In the stack was the electric bill, which, while expensive, wouldn’t be cause for concern during normal times. The ongoing coronavirus pandemic chucked “normal” out the window a week or so ago, however, and with Two Doors Down — along with other bars and live music venues throughout the state — shut down until at least April 7, that utility bill feels a little more worrying than usual, Sharp told The Daily Times.
“I could come in here and shut everything off in the bar and let everything swelter, but we’re going to make the best of our time and do a deep clean,” Sharp said. “So the TV will still be on. The lights will still be on. The electricity bill ain’t gonna stop, and the mortgage ain’t gonna stop. Sure, you can defer the payment, but then you get hit with a huge one on the other side of all this.
“It is what it is, and I guess we’ll make do somehow. Right now, I’m staring at an empty bar, and it’s kind of nuts.”
Up and down Broadway Avenue, which ribbons through the heart of downtown Maryville, the three venues that provide live music several nights a week — Two Doors, Brackins Blues Club and Bluetick Tavern — are struggling to make it through two weeks of mandatory closure, per an executive order signed by Tennessee Gov. Bill Lee on Sunday. Last week, Rocko Reynolds was cautiously optimistic about Bluetick’s emergency planning, but by the weekend, everything had changed.
“All of our banquets have canceled, and as of right now, our dining room is still open, and we’re offering curbside service and delivery in a five-mile radius,” Reynolds said on Saturday. “But we’ve had to let go of about 85% of our staff. These are kids, or people with kids, and they’re wanting answers I don’t have.”
And then on Sunday, the executive order came down, and Reynolds — Bluetick’s booking manager — found herself adjusting to new information, as she and others in the Blount County
entertainment industry have done daily since the coronavirus began to spread.
“As of tonight, our dining room is obviously closed,” she said Sunday via a Facebook message. “We’ll still be doing carryout and to-go orders for as long as we’re able. We have officially laid off everyone that isn’t management, so it’ll be just random Aubrey’s (Bluetick is part of Aubrey’s Restaurant Group) managers cooking/ringing up/delivering for at least the next two weeks. We’re trying to stay open as best we can.”

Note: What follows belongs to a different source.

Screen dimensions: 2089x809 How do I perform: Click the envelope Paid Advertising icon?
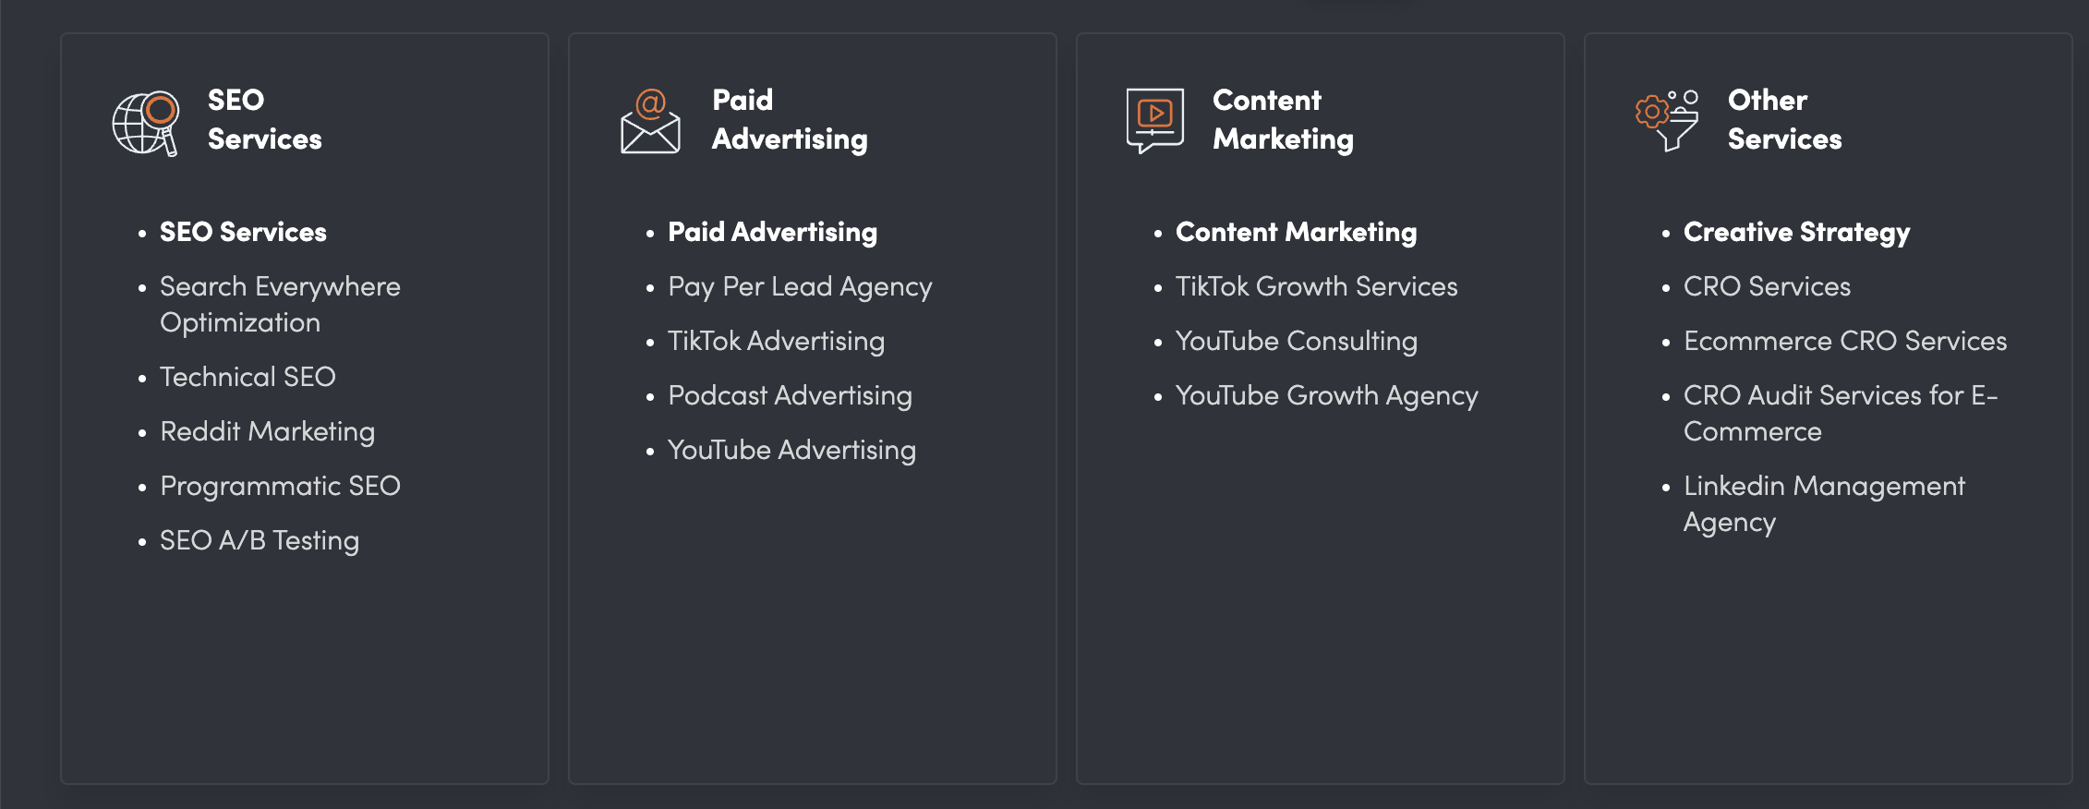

Those efforts lasted two days. Tuesday afternoon, Reynolds returned with a brief Facebook announcement: “Today’s our last day open. See you on the other side.”
Over at Brackins, Christina Nore O’Rourke is confident that her venue can hold out until the April 7 date when business is slated to resume — but she’s also concerned that such an order will be extended. The Brackins team, however, has some experience with forced closure: Last year, the brick façade of the bar’s exterior collapsed onto the street, and the bar was closed for three weeks.
“We got through that and came back, so that’s our plan this time,” she said. “The problem is that like every other business closed right now, we still have bills coming in, but there’s just not much we can do. We’re going to have a really big cleaning day in the next couple of weeks, so I can pay the staff some cash to work for a couple of hours, but right now, that’s all we can do.”
On Monday, the first day of the closure, the Two Doors crew held an all-staff meeting for several hours to figure out their best course of action. Throughout the afternoon, the occasional unaware patron pulled on the locked door and peaked through the windows. At one point, Sharp, owner Lisa Breazeale and the other members of the Two Doors staff considered staying open for carry-out and delivery orders of food, but ultimately decided against it.
“We do sell a lot of food, but we’re not one of those places people are going to hit up if they want something to eat,” Sharp said. “So we made a page-long, two-column list of things we can do to deep clean from top to bottom, while no one is here, so we can try and make the best of it. Mama (the affectionate nickname the Two Doors staff uses for Breazeale) is most concerned about the employees and our customers, a lot of whom are our extended family.”
It’s not a claim he makes lightly: Across social media, through text messages and by numerous phone calls, they’ve reached out, asking what they can do to support the business and the staff. From Two Doors to Brackins to Bluetick, the message is the same: Don’t forget us while we’re shut down.
“We’re coming back with a vengeance,” Sharp said. “We’re going into our 13th year as a small business, and we’ve survived some crap over the years — we even survived a roof getting blown off the building. But people need to understand, April 7 is not set in stone. Next Tuesday, they could say, ‘We’re pushing it back to April 14.’ And we’ve got to be prepared for that, also. Right now, we’re just kind of playing it by ear, but we have no intention of closing.”
“And when we do open back up, the best way they can help is by showing up when we throw a big ol’ party,” O’Rourke added.